Usain Bolt is, quite simply, the best sprinter of all time. With two gold medals in 100 metres and 200 metres at the 2008 Olympic Games in Beijing, followed by a hat-trick of golds at each of London 2012 and Rio 2016 (adding the 4 x 100 metres relay sprint gold at both events) the Jamaican had unprecedented success in his discipline for around a decade.
The athletics legend made a slightly left-field promise during his track and field career: that he would take up football after hanging up his sprinting cleats. Having recently retired from the sport which he conquered, FIFA.com caught up with Bolt in an exclusive interview to discuss his love of football, his picks for this year’s The Best FIFA Football Awards™, and what it takes to be the best.
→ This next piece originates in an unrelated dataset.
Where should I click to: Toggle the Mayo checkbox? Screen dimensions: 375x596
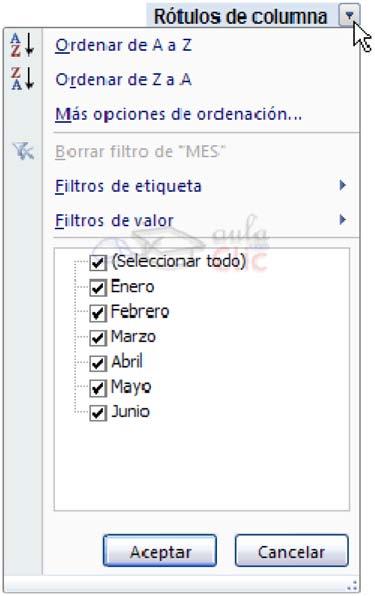pos(98,388)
FIFA.com: You were 11 years old when Jamaica played at their only FIFA World Cup™ to date, at France 1998. How much of that do you remember? Does anything notable stand out from that tournament?
Usain Bolt: I can never forget when we qualified for the World Cup as our Prime Minister declared a national holiday. I remember our first goal at the World Cup too, Robbie Earle with that header against Croatia. Then in the final game, Theodore Whitmore scored twice in the win against Japan.
Now you’ve retired from sprinting, will you look to get involved in football at some level? If so, how?
Yes, I would love to play football now I’ve retired from track and field. I’ve been talking about it in interviews and a lot of clubs have reached out. Unfortunately, I got a bad hamstring injury in August and haven’t been able to do any training since then. Hopefully, I will be able to play some games in 2018.
Did you ever play football with other athletes when training or in camp?
I play a lot in Jamaica over the winter. It wasn’t something that my coach liked but fortunately, I didn’t get any injuries playing football that interrupted my athletics training.
Footballers around the globe have to vote for a World11 from the past season (2016/17). What would be your World11 for 2016/17, and why?
There are so many great players, it’s not an easy team to pick! Obviously, I’d have Cristiano Ronaldo, Lionel Messi and Neymar leading the attack. I’ll put Gigi Buffon in goal. In defence, I’ll go for Sergio Ramos and Leonardo Bonucci in the middle with Marcelo and Dani Alves as full backs. In midfield: Paul Pogba, Ngolo Kante and Philippe Coutinho.
The top three for The Best FIFA Men’s Player award are Cristiano Ronaldo, Lionel Messi and Neymar – who’s your pick for number one and why?
I would go for Ronaldo. All three are amazing players but in the last year Cristiano won La Liga, the Champions League again and finished top scorer for the fifth season. His ability to stay at the top year after year is very impressive.
The three candidates for the Mens’ Coach award are Massimiliano Allegri, Antonio Conte and Zinedine Zidane. If you were a player, which of the three would you want to be coached by and why?
I would love to play for Zidane. I really admired him as a player and he has made the transition to coach very well. He’s won five major trophies in five tournaments.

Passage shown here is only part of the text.